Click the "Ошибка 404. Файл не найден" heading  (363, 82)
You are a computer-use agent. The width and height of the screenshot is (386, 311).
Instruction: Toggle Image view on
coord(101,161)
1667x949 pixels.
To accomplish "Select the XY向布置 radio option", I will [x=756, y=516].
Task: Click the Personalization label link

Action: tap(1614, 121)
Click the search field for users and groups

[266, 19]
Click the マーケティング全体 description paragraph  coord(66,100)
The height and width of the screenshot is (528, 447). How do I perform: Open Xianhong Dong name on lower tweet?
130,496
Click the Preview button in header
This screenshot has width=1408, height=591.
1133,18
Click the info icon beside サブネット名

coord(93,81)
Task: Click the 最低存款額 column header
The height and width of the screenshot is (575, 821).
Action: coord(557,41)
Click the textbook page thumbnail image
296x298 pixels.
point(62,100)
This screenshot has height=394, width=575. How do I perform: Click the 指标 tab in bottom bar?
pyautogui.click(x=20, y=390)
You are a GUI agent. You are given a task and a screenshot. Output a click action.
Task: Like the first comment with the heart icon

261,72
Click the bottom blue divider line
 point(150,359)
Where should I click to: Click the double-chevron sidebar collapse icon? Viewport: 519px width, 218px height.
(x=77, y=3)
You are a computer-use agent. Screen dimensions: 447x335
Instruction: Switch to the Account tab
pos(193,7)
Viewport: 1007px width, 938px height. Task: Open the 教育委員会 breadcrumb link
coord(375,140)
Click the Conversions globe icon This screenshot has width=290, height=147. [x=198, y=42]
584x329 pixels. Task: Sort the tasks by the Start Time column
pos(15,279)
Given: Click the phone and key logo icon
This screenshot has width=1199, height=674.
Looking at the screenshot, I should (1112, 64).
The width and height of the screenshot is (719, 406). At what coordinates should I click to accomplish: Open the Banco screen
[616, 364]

**********

- **YOUR ASSIGNMENT**
Starting at the line that contains "Viewport: 1007px width, 938px", retype each line through the end of the listing above and nothing else.

- **SOLUTION**
Viewport: 1007px width, 938px height. Task: Open the 教育委員会 breadcrumb link
coord(375,140)
Click the Conversions globe icon This screenshot has width=290, height=147. [x=198, y=42]
584x329 pixels. Task: Sort the tasks by the Start Time column
pos(15,279)
Given: Click the phone and key logo icon
This screenshot has width=1199, height=674.
Looking at the screenshot, I should (1112, 64).
The width and height of the screenshot is (719, 406). At what coordinates should I click to accomplish: Open the Banco screen
[616, 364]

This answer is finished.